Unprofessionalism: sometimes the pot is calling the kettle black Sep 4, 2014

I'll agree that the tone of this letter is deprecating, overly suspicious and rude, which is indeed unprofessional, no doubt about that. On the other hand, an agency requiring a translator to fill out lengthy questionnaires and sign NDAs before any work is offered is no less unprofessional, and it can be proven empirically - over three decades in this industry, every time an agency required me to do that in advance, I would get one, two, maybe three small jobs after that, but most frequently none. Conversely, the most I had to do initially for my best and biggest clients was filling out one small questionnaire and submitting a test translation. Everything else could wait until an actual job came up, unless the client already had a job waiting for me when contacting me in the first place.
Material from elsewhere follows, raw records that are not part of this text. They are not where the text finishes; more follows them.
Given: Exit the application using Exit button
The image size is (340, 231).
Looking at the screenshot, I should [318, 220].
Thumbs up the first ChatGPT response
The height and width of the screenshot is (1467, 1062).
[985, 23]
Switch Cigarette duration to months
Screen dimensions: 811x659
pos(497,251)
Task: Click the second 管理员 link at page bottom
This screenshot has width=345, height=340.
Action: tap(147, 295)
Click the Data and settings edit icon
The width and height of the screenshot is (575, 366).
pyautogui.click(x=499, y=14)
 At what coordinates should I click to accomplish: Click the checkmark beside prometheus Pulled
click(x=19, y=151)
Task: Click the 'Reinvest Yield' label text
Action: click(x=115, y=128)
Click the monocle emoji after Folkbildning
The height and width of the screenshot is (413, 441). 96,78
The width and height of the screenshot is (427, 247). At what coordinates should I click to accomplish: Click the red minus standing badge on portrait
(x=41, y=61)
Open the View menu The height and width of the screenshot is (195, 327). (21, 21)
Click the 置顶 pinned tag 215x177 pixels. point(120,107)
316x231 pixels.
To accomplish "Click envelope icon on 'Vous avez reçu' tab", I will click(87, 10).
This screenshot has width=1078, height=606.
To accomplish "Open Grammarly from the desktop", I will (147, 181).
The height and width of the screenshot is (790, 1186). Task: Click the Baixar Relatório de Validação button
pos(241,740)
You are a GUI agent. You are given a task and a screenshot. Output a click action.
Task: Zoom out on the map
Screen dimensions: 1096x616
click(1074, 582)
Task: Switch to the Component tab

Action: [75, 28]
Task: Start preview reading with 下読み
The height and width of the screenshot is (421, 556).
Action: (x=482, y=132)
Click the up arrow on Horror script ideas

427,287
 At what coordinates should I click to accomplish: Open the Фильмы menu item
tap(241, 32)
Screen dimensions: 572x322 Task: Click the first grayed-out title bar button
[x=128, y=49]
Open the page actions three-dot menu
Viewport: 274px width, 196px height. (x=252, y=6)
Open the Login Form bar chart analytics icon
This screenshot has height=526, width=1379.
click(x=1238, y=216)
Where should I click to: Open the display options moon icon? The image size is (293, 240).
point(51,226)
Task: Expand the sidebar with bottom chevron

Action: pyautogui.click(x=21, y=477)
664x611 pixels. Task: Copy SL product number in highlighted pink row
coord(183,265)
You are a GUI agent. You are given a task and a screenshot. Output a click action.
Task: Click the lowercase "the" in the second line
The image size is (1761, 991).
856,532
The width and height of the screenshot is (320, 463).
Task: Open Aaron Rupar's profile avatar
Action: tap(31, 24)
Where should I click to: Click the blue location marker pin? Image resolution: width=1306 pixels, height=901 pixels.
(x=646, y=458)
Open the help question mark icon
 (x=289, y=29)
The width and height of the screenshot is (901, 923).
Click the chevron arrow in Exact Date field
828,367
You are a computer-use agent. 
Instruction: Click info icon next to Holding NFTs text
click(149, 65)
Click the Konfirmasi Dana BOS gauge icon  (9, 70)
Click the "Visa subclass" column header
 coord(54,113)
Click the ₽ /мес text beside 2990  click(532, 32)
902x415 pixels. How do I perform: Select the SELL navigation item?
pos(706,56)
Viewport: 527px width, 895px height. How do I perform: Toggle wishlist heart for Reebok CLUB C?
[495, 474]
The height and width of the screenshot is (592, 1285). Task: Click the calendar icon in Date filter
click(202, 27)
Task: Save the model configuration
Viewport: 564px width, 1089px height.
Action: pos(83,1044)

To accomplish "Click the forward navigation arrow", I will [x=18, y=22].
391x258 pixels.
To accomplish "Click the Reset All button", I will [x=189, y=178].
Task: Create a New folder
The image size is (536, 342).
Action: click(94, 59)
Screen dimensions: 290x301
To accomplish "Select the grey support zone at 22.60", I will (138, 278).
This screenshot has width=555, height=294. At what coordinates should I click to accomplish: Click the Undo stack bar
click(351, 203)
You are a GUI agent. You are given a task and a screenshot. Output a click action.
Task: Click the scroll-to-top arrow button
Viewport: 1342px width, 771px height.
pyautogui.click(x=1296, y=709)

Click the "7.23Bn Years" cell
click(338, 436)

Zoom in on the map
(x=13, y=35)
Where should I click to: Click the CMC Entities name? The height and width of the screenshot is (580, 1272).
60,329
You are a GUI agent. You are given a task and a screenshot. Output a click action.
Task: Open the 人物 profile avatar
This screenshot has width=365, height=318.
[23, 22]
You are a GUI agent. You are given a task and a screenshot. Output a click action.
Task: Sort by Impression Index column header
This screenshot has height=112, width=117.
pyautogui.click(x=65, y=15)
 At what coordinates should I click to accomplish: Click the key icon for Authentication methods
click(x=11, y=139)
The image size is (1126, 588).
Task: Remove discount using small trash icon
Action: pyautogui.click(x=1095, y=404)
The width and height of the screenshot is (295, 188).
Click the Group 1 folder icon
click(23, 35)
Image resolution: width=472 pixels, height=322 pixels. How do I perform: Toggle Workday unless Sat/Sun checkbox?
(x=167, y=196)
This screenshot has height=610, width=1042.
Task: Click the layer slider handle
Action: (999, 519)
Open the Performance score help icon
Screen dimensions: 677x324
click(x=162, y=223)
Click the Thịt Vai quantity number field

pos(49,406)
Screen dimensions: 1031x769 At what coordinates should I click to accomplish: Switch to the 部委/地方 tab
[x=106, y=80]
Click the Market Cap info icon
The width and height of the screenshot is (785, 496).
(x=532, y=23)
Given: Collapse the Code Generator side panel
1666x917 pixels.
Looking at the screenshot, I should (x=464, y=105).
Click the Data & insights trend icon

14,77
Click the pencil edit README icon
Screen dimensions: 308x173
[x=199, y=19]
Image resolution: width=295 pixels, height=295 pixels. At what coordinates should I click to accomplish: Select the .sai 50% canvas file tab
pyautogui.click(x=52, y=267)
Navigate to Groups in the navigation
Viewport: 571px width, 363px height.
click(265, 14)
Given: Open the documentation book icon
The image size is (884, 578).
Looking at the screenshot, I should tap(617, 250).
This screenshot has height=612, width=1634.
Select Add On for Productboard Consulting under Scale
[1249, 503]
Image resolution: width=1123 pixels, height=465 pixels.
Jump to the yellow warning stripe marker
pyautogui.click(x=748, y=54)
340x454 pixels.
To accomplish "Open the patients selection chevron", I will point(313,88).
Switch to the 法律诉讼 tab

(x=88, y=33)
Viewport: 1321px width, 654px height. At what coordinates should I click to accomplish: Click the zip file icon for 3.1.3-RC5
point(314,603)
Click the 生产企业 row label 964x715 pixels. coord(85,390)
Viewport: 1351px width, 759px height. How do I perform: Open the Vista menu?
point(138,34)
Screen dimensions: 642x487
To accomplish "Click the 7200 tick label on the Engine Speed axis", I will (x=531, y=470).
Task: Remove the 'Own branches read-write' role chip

I do also disagree with Alessandra - I'd say that NOT quoting on a per-project basis is all but unprofessional. Translations are not a commodity, and you cannot tell whether you can take a given job and how much effort it will require until you actually see the text. You may standardise your rates for convenience, but sooner or later you will be facing a job that just doesn't fit into a simple rate structure. Of course, you can say that your base rate is X, with an urgency surcharge of Y1% for up to Z1 words a day or Y2% up to Z2 words a day, plus a surcharge of T% for a handwritten text, minus a discount of S% for over Q words a month, plus a surcharge of R per hour of technical work, etc. - but then it becomes a quote on a per-project basis anyway.

[Edited at 2014-09-04 15:28 GMT]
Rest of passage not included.